Collected data:
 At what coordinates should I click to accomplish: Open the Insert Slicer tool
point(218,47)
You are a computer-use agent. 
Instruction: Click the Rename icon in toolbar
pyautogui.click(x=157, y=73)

#### What you will do
Nothing but the lines from the one containing "You are a computer-use agent." to the end of the entries belongs in the answer, and each must match exactly.

#### Answer below
You are a computer-use agent. 
Instruction: Click the Rename icon in toolbar
pyautogui.click(x=157, y=73)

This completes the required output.